Collected data entries
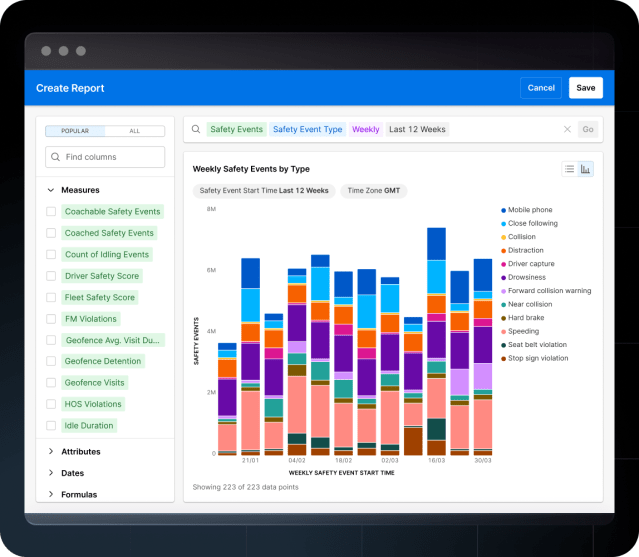Check the Coachable Safety Events checkbox
The height and width of the screenshot is (557, 639).
point(51,212)
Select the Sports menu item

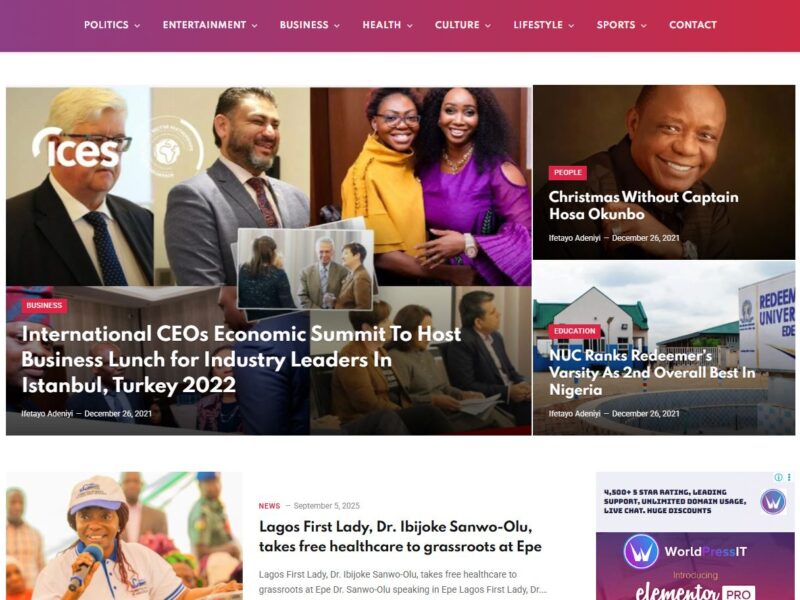pyautogui.click(x=616, y=25)
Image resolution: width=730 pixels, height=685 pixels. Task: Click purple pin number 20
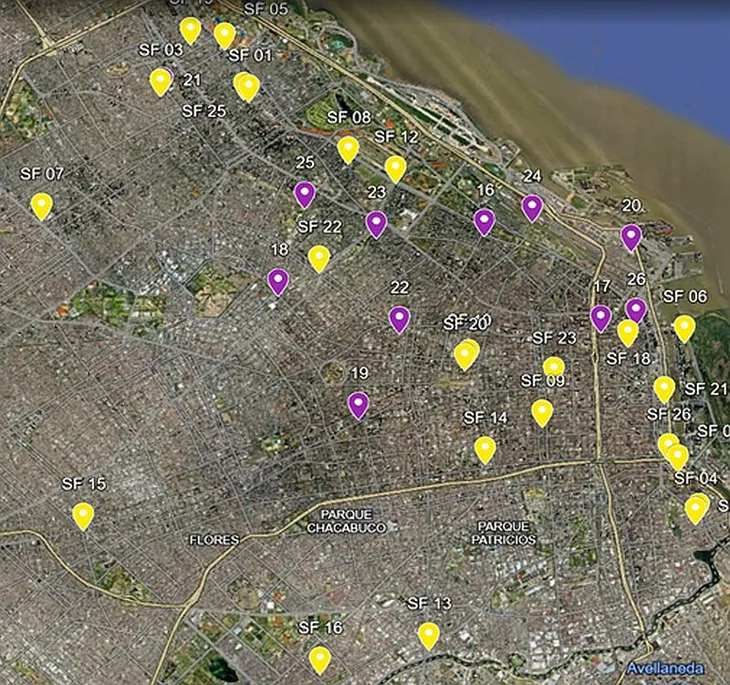(x=631, y=236)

--- REQUIRED ACTION ---
If pictures appear, drop them, and retype exactly the lines from the "Image resolution: width=730" line through the last line of the data above.

--- RESULT BELOW ---
Image resolution: width=730 pixels, height=685 pixels. Task: Click purple pin number 20
(x=631, y=236)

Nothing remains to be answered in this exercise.